Keesokan harinya setelah suratku dimuat, pihak Coca-Cola langsung menghubungiku. Mereka mencoba memberi klarifikasi bahwa produk yang aku maksud itu memang produk asli Coca-Cola yang didistribusikan secara resmi. Mereka juga menjelaskan bahwa harga “diskon” tersebut hanya dalam rangka bulan puasa. Sebagai tambahan, mereka juga mempersenjatai penjual dengan surat keterangan dari Badan Pengawas Obat dan Makanan (BPOM), sayangnya aku belum sempat mengecek.
Menerima penjelasan seperti itu tentu saja dalam hati aku tidak puas. Latar belakang akuntansi memang membuatku sedikit skeptis, karena yang ada di otakku hanyalah perhitungan biaya, COGS, dan pricing theory.

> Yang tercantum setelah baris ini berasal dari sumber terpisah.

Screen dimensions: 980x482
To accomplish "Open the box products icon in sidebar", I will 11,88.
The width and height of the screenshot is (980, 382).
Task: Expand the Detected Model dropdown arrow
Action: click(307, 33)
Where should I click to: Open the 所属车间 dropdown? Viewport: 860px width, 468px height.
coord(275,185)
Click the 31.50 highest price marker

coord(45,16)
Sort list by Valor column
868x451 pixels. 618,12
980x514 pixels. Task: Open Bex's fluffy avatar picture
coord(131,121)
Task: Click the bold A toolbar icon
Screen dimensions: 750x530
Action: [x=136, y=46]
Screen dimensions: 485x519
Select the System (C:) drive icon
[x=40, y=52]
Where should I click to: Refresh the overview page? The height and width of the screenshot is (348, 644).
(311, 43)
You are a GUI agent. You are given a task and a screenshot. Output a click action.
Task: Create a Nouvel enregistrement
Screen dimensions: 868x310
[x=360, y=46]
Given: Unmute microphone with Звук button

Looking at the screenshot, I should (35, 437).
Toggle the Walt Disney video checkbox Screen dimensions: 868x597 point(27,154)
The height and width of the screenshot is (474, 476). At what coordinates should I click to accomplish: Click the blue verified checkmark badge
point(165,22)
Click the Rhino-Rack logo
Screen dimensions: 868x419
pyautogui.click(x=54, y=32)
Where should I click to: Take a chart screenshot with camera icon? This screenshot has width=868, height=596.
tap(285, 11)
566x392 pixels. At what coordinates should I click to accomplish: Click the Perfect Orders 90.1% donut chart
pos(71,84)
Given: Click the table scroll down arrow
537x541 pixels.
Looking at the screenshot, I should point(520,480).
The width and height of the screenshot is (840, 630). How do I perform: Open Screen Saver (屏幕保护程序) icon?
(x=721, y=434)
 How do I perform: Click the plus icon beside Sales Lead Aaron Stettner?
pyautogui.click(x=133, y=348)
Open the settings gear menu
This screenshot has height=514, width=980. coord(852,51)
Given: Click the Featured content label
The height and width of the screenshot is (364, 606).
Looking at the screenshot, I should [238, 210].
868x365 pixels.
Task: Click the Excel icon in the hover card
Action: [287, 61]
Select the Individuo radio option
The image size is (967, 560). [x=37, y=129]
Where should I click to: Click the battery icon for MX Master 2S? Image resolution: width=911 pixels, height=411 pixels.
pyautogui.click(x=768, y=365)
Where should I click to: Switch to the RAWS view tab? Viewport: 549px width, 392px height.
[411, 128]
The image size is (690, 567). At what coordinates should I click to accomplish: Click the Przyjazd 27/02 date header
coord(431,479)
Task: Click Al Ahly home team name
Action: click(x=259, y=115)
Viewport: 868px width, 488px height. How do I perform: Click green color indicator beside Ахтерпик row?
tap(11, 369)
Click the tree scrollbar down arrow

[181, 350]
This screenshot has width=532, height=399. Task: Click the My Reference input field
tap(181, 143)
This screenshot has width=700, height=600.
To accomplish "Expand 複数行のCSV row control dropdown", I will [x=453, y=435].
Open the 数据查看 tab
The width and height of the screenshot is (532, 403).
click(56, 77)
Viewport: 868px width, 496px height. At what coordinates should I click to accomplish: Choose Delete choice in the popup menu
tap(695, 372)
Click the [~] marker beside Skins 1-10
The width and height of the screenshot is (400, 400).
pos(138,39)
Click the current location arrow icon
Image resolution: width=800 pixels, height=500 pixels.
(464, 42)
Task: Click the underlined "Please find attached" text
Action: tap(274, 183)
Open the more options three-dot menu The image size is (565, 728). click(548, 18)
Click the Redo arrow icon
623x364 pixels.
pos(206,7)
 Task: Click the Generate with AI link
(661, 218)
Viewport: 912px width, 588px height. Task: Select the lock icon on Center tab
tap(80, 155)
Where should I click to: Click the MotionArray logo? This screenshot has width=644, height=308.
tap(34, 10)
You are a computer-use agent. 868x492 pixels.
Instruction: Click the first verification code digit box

Setelah telepon yang pertama, pihak Coca-Cola kembali menghubungiku untuk meminta tolong agar sekiranya aku menulis kembali di detik.com mengenai klarifikasi yang mereka berikan. Karena detik.com adalah situs top 10 di Indonesia yang sudah pasti pembacanya cukup banyak, aku juga tidak mau “aneh-aneh” untuk memperpanjang skeptisku yang tidak berujung. Maka dengan kerendahan hati aku tuliskan keterangan yang diberikan oleh pihak Coca-Cola (lihat). Dan sisanya, akan aku tuangkan dalam blog ini.
Kejanggalan-kejanggalan:
1. Dumping Theory
Dumping adalah salah satu kebijakan penetapan harga yang menggunakan lebih dari satu harga. Artinya perusahaan akan menjual harga lebih mahal/murah di tempat lain. Walaupun dumping mengandung konteks antarnegara, aku pikir masih relevan jika kita kaitkan dengan kasus ini.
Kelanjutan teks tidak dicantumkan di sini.